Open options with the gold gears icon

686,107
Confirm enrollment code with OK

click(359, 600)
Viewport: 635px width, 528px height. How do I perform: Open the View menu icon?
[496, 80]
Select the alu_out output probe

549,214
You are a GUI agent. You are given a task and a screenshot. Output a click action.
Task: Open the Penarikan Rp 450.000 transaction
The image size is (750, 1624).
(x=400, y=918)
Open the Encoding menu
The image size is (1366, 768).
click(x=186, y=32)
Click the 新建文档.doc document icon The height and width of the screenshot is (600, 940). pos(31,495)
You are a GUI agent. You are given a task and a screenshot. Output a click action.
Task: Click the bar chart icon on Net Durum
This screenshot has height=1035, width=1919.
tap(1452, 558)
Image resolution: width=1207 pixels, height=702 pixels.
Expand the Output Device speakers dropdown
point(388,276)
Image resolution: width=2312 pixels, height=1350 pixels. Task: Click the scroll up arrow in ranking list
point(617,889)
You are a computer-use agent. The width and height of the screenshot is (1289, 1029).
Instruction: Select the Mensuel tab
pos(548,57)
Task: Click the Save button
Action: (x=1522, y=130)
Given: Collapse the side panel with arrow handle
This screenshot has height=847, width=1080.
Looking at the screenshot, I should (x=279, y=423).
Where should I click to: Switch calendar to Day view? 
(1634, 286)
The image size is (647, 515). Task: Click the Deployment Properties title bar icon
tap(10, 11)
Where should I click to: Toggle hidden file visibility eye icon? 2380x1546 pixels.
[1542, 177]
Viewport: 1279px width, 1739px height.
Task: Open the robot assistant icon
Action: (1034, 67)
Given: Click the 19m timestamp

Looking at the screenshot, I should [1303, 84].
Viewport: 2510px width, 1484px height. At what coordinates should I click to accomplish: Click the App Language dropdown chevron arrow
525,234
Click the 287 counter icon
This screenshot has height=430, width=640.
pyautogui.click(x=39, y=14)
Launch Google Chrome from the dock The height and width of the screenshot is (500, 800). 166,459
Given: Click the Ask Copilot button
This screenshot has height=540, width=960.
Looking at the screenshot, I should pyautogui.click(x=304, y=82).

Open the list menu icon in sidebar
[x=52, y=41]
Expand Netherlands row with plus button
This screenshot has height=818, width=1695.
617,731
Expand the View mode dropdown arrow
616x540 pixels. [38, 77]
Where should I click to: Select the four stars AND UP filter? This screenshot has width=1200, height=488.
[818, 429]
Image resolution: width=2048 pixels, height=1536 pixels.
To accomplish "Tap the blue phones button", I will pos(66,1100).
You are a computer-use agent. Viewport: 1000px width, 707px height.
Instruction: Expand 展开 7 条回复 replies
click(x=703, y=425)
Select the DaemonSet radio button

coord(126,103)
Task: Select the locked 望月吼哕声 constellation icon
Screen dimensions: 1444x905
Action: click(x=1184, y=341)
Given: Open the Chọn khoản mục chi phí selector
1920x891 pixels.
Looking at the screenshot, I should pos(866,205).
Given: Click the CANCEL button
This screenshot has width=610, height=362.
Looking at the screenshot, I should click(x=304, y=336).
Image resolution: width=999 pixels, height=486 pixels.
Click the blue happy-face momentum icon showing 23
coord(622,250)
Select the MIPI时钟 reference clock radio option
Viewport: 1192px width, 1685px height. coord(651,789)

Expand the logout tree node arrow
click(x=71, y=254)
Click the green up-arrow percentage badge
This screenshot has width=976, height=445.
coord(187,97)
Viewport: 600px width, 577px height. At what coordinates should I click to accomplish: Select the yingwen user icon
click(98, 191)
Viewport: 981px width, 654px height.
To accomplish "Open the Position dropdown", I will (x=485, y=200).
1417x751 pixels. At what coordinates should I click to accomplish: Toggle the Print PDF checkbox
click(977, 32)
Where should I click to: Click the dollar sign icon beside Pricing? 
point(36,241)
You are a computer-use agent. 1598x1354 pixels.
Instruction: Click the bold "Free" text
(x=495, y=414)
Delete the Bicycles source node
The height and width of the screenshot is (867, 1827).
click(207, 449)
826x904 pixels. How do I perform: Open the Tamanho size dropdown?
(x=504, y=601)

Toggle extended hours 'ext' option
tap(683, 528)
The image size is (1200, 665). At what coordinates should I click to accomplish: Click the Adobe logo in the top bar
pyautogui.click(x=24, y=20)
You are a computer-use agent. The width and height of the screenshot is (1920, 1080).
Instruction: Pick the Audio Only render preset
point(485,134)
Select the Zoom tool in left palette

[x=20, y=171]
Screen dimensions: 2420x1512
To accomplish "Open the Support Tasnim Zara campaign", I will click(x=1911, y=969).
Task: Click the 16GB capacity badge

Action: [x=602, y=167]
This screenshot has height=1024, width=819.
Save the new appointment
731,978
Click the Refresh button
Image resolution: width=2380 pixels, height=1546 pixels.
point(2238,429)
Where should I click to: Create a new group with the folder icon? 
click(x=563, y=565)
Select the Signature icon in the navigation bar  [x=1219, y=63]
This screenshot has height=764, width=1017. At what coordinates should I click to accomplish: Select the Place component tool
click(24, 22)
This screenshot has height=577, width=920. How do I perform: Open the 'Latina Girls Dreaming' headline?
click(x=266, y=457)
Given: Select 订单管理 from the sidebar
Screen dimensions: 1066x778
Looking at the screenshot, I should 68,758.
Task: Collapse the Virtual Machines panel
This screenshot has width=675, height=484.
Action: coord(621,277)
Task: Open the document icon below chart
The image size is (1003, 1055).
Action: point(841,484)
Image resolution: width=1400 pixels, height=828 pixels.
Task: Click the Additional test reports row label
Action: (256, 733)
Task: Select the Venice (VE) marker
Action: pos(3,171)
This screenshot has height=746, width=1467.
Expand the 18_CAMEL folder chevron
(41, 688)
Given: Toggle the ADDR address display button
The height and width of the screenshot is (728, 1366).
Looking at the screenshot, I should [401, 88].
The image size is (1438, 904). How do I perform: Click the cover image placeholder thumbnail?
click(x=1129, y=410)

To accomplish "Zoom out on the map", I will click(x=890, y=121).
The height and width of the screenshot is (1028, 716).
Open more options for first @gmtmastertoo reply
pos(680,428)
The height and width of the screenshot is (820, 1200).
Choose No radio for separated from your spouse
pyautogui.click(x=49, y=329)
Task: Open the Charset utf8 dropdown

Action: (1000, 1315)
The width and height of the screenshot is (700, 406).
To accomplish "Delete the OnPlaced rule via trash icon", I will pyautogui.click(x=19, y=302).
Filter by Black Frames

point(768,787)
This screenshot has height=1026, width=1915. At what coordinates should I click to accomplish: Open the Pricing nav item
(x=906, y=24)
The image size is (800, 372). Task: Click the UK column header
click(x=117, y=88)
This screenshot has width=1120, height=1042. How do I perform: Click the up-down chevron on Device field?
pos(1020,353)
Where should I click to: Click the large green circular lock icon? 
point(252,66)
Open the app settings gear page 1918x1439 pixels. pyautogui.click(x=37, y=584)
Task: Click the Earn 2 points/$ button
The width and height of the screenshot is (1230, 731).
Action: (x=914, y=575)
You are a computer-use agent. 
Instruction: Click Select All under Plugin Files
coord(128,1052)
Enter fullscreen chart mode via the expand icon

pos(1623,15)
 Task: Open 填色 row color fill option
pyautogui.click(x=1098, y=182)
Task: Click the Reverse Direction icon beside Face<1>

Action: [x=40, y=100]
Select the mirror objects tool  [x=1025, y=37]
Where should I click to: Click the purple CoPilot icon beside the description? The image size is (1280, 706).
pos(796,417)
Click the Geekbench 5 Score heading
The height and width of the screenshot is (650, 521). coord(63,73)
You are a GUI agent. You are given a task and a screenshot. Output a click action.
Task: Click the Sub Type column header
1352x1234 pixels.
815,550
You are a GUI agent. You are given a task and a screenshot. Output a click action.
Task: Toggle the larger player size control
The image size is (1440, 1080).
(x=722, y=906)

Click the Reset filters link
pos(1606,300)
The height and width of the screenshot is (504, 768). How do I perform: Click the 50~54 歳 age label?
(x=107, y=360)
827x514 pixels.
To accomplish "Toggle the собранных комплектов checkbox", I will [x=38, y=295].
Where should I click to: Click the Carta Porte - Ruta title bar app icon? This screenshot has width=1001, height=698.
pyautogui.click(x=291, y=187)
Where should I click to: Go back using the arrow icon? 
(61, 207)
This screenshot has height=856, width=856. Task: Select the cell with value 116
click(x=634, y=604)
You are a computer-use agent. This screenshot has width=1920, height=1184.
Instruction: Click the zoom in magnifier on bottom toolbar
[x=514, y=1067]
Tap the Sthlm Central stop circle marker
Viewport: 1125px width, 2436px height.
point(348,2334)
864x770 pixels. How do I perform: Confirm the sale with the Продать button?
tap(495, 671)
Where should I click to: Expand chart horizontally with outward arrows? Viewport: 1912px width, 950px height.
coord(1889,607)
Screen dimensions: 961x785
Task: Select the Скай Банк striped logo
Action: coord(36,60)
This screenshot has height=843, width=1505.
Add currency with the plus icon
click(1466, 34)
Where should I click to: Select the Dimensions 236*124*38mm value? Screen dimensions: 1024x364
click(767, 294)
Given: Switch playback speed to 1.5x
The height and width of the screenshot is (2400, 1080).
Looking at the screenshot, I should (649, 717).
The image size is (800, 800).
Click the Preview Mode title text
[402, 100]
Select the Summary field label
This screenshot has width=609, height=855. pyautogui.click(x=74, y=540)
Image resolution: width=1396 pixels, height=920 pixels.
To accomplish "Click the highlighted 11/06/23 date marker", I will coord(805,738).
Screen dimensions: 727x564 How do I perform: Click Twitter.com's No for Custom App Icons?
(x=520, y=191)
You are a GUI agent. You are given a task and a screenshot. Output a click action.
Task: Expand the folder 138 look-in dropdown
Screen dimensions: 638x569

──────────────────────────────

Stated task
Extract the lines above verbatim, from the line containing "Given: Collapse the" up to and including the line containing "should pyautogui.click(x=304, y=82).".

Final answer
Given: Collapse the side panel with arrow handle
This screenshot has height=847, width=1080.
Looking at the screenshot, I should (x=279, y=423).
Where should I click to: Switch calendar to Day view? 
(1634, 286)
The image size is (647, 515). Task: Click the Deployment Properties title bar icon
tap(10, 11)
Where should I click to: Toggle hidden file visibility eye icon? 2380x1546 pixels.
[1542, 177]
Viewport: 1279px width, 1739px height.
Task: Open the robot assistant icon
Action: (1034, 67)
Given: Click the 19m timestamp

Looking at the screenshot, I should [1303, 84].
Viewport: 2510px width, 1484px height. At what coordinates should I click to accomplish: Click the App Language dropdown chevron arrow
525,234
Click the 287 counter icon
This screenshot has height=430, width=640.
pyautogui.click(x=39, y=14)
Launch Google Chrome from the dock The height and width of the screenshot is (500, 800). 166,459
Given: Click the Ask Copilot button
This screenshot has height=540, width=960.
Looking at the screenshot, I should pyautogui.click(x=304, y=82).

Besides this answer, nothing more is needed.